With a larger majority [May] can more easily stand up to her ultra-Eurosceptic backbenchers,some of whom seem actively to want Britain to crash out. That explains why the pound rose this week.
The election als
o buys Mrs May time. Holding a vote this year means that she need not face the polls again until 2022, three years after Britain’s formal exit from the EU. Avoiding the pressure of an imminent contest at home will further strengthen her against the headbanging fringe of her own party and the moral-wing press, or which screams treachery at any trace of the compromises needed to secure a deal with the EU.
Counterintuitive as it sounds,there’s a risk for Labour in jumping aboard the current posh-bashing wagon which doesnt necessarily apply to other parties. As Gordon Brown’s pollster Deborah Mattinson has argued, when focus groups were asked about his desire to raise taxes on the rich, and they didn’t balk at the definition of ‘rich’ or even at the risk that one day they might be eligible. They just complained that it was conventional-fashioned: it reminded them of 70s Labour.

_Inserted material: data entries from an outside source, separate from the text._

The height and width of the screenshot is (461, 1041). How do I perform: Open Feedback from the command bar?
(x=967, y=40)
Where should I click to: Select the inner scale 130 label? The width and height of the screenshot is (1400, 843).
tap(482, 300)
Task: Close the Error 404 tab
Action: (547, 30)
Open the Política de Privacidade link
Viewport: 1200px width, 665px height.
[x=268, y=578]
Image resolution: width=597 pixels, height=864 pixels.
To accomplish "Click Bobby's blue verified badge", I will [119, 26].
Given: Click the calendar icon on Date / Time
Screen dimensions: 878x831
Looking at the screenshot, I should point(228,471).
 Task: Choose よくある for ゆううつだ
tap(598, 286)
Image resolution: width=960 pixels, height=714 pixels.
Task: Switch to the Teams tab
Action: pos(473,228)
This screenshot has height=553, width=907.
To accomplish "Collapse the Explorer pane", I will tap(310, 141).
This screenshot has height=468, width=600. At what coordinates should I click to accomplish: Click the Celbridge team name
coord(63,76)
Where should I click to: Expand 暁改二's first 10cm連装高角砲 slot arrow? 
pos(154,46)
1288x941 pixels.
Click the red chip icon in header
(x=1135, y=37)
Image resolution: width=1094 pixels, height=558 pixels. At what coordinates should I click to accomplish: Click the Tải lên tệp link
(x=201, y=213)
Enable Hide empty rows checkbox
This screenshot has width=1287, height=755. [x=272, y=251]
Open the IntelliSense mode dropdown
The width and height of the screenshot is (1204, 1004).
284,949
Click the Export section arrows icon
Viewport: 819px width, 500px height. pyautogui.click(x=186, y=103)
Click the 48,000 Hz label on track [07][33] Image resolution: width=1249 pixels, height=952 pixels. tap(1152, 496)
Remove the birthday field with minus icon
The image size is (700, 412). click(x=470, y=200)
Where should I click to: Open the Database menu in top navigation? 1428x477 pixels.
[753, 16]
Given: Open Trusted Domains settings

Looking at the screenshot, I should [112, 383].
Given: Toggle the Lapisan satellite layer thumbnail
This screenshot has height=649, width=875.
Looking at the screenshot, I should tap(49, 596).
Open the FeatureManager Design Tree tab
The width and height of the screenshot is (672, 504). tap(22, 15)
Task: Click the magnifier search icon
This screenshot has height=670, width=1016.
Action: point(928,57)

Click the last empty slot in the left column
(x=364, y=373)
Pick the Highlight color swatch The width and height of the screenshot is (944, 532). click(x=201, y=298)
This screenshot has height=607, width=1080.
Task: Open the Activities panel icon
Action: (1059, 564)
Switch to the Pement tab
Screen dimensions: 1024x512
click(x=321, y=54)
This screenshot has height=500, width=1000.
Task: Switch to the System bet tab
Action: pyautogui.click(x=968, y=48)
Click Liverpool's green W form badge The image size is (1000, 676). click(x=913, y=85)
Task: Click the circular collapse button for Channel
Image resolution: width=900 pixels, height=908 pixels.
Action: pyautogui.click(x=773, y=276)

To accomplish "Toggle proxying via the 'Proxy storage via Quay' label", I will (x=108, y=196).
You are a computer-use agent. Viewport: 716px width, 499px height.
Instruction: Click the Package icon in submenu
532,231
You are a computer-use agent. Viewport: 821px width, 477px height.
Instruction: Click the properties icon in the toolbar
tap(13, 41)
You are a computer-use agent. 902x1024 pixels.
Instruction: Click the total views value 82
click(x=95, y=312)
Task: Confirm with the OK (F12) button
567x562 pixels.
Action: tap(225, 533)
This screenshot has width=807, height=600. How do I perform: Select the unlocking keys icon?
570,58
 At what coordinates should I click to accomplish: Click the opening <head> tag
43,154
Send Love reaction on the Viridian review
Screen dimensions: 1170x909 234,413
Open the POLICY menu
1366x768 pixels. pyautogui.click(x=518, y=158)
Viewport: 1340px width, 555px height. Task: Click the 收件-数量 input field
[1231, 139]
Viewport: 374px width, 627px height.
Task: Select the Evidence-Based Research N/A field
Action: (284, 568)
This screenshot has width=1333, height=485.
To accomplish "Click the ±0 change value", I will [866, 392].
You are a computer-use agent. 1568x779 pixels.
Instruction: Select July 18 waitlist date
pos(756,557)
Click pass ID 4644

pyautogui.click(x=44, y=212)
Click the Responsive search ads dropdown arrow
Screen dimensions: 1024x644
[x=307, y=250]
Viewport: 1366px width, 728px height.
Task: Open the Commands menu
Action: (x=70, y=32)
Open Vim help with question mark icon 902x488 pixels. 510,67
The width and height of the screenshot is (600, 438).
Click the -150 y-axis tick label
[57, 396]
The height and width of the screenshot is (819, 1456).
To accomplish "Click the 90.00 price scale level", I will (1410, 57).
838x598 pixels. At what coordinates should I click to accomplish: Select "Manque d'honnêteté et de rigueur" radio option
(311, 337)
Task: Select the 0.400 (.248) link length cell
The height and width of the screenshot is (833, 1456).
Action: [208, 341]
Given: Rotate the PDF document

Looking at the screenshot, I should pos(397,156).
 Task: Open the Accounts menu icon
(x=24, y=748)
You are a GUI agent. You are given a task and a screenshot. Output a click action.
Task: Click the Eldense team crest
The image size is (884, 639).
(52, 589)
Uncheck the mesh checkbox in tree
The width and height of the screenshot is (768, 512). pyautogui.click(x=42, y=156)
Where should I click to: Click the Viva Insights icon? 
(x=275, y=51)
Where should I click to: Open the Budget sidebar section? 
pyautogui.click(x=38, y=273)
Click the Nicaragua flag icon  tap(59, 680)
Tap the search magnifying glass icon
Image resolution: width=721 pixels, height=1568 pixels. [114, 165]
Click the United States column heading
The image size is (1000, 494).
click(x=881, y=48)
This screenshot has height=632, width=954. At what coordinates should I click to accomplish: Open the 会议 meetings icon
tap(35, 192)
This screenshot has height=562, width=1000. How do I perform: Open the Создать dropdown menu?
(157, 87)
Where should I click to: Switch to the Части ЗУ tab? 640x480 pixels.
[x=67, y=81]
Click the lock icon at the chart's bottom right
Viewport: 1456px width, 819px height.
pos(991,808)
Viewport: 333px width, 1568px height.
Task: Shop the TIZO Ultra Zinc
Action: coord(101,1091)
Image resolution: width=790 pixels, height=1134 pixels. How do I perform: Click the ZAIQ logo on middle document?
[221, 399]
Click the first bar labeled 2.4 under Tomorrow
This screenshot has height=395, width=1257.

The paradox is that raising taxes may scream ‘politics of yesterday’ to voters Labour needs to win over,when in many ways the idea has never been so modern. Crumbling public services, a mountain of debt to repay, or an ageing nation of pensioners with a post-Brexit aversion to letting young,taxpaying foreigners move here all adds up to one logical conclusion: tax rises loom almost regardless of who wins in June.
I expect the manifesto to be
distinctly unglamorous, indeed anti-glamour, and all the better for that. I would expect more emphasis on improving technical education and renewed focus on those overlooked parts of the country where educational opportunity still lags far behind the capital. I would also expect policies to boost productivity,including changes to corporate governance as portion of a strengthened industrial strategy focused on boosting employment outside the southeast. I judge we might also see an assault on establishment glitz: Lords reform, changes to the honours system, and heightened probity in appointments and the exercise of patronage.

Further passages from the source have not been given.